▶ _WORK TO COMPLETE_
Type out the lines below exactly, from the first through the line holding "Youtube (598, 840)", and include no pictures.

· · ·

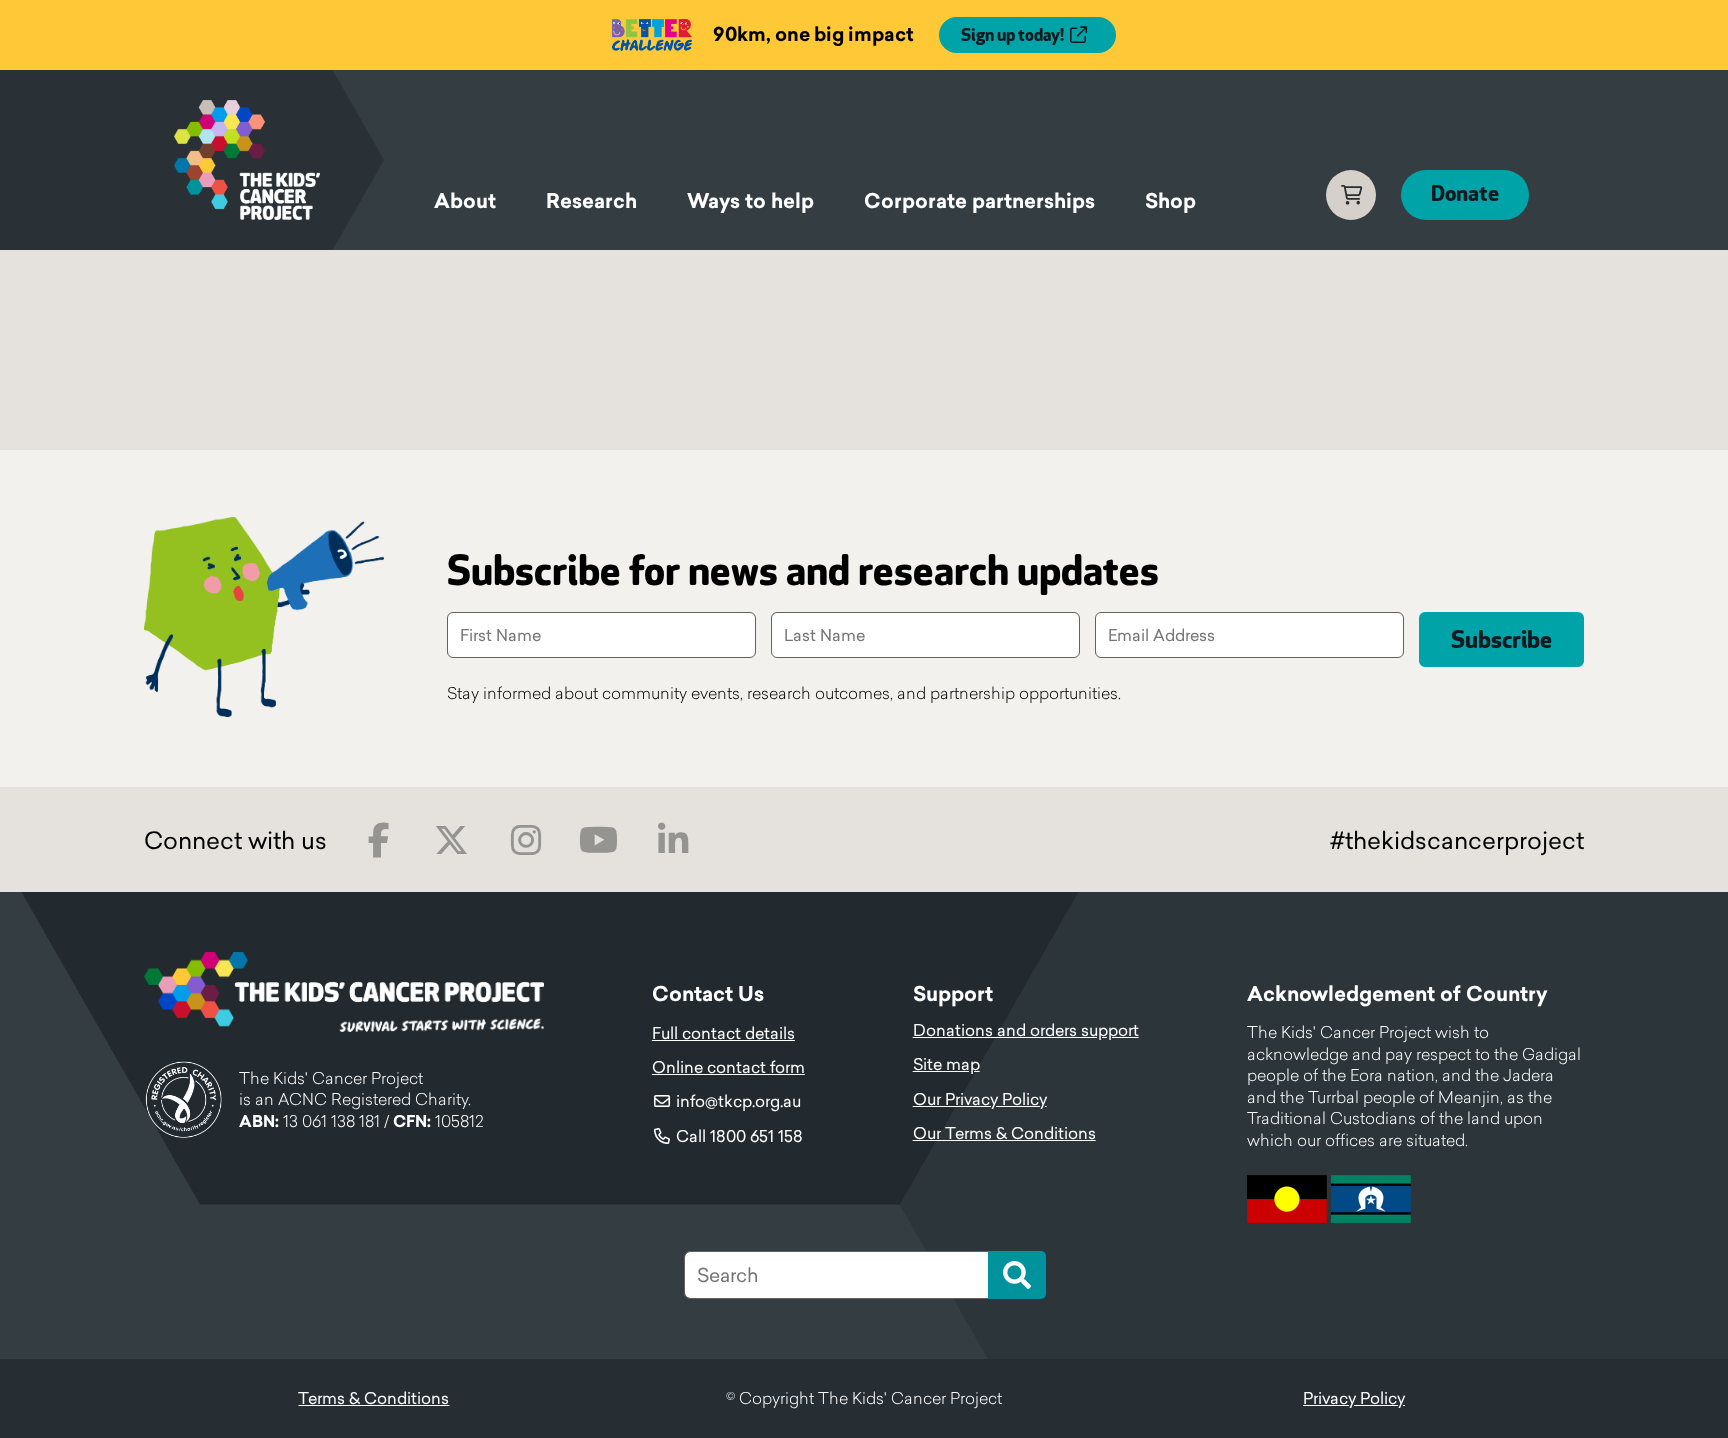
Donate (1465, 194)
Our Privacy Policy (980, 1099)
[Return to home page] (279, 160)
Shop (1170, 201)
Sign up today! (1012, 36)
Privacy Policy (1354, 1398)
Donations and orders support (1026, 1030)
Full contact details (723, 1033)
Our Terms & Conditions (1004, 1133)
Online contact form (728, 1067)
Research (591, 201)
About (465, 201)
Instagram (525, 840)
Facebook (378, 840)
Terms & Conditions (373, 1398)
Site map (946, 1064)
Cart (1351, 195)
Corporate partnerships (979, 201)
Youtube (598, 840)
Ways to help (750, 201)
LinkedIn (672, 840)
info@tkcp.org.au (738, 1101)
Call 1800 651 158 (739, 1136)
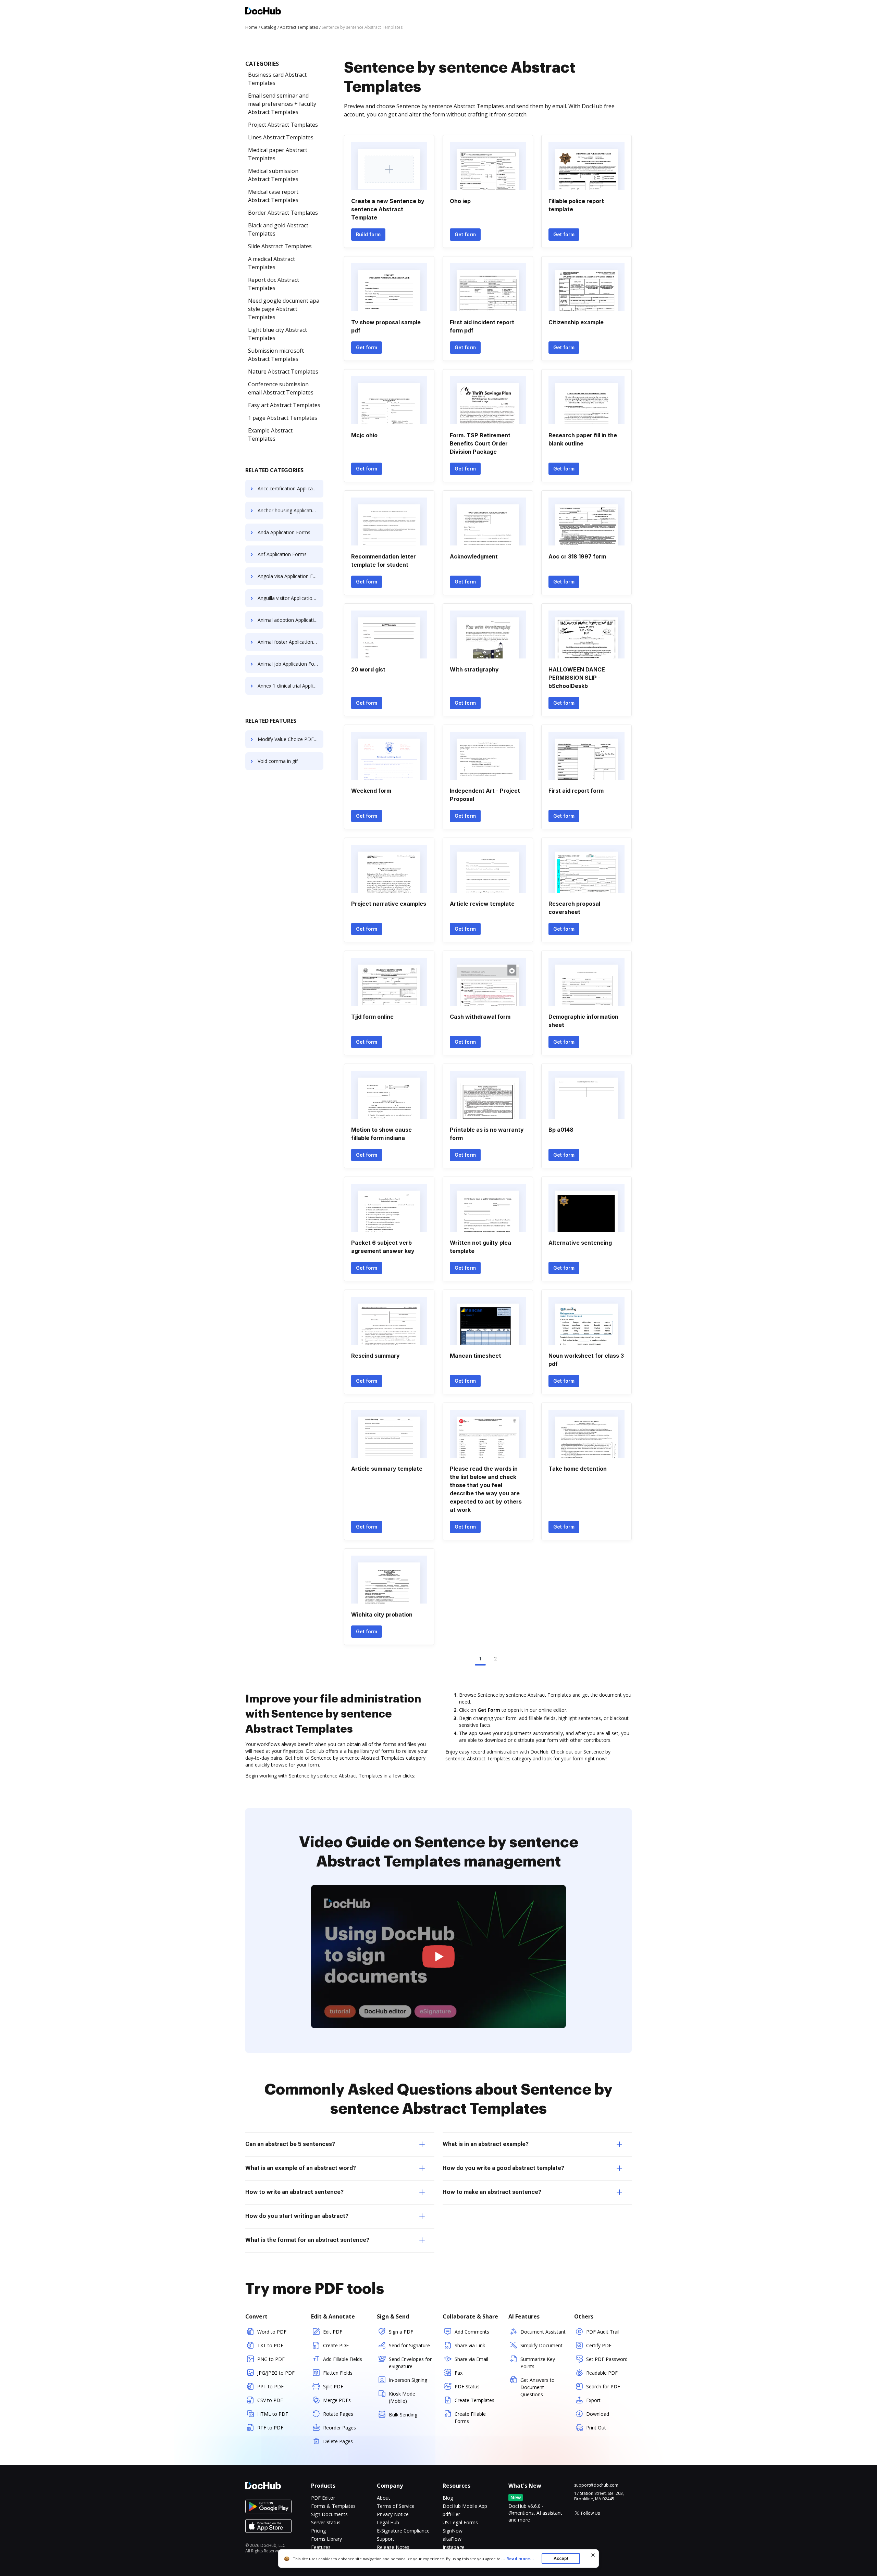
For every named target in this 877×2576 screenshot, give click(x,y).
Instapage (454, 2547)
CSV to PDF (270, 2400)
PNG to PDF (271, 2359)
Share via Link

· · ·

▶ _RESPONSE BOX_
Donate (1465, 194)
Our Privacy Policy (980, 1099)
[Return to home page] (279, 160)
Shop (1170, 201)
Sign up today! (1012, 36)
Privacy Policy (1354, 1398)
Donations and orders support (1026, 1030)
Full contact details (723, 1033)
Our Terms & Conditions (1004, 1133)
Online contact form (728, 1067)
Research (591, 201)
About (465, 201)
Instagram (525, 840)
Facebook (378, 840)
Terms & Conditions (373, 1398)
Site map (946, 1064)
Cart (1351, 195)
Corporate partnerships (979, 201)
Youtube (598, 840)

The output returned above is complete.